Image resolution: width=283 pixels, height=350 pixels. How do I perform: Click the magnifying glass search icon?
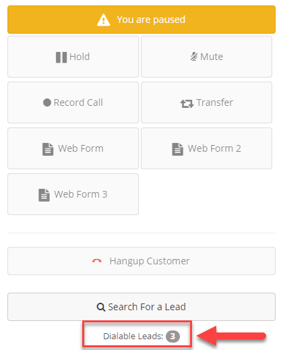101,307
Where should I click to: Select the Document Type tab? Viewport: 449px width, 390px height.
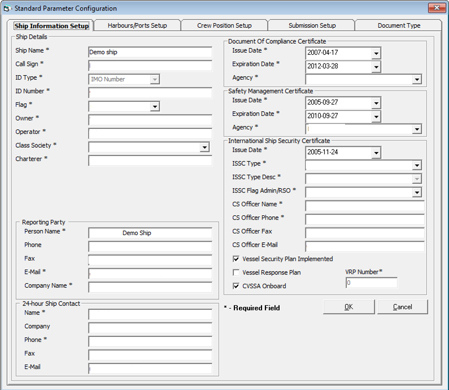tap(399, 25)
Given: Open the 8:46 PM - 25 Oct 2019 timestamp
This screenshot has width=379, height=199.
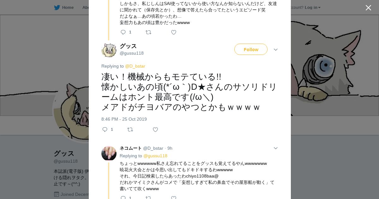Looking at the screenshot, I should point(124,119).
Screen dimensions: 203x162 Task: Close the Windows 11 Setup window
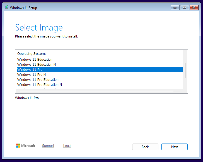point(194,8)
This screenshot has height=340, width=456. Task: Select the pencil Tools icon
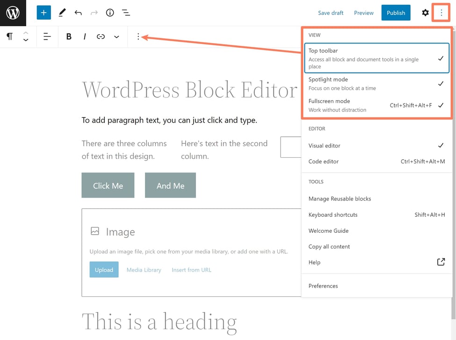62,13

————

Transcribe exactly the lines running from the line with "Where should I" to the last line of the entries. Pictures stay out of the copy.

Where should I click to: Select the Document Type tab? Viewport: 449px width, 390px height.
tap(399, 25)
Given: Open the 8:46 PM - 25 Oct 2019 timestamp
This screenshot has width=379, height=199.
Looking at the screenshot, I should point(124,119).
Screen dimensions: 203x162 Task: Close the Windows 11 Setup window
point(194,8)
This screenshot has height=340, width=456. Task: Select the pencil Tools icon
62,13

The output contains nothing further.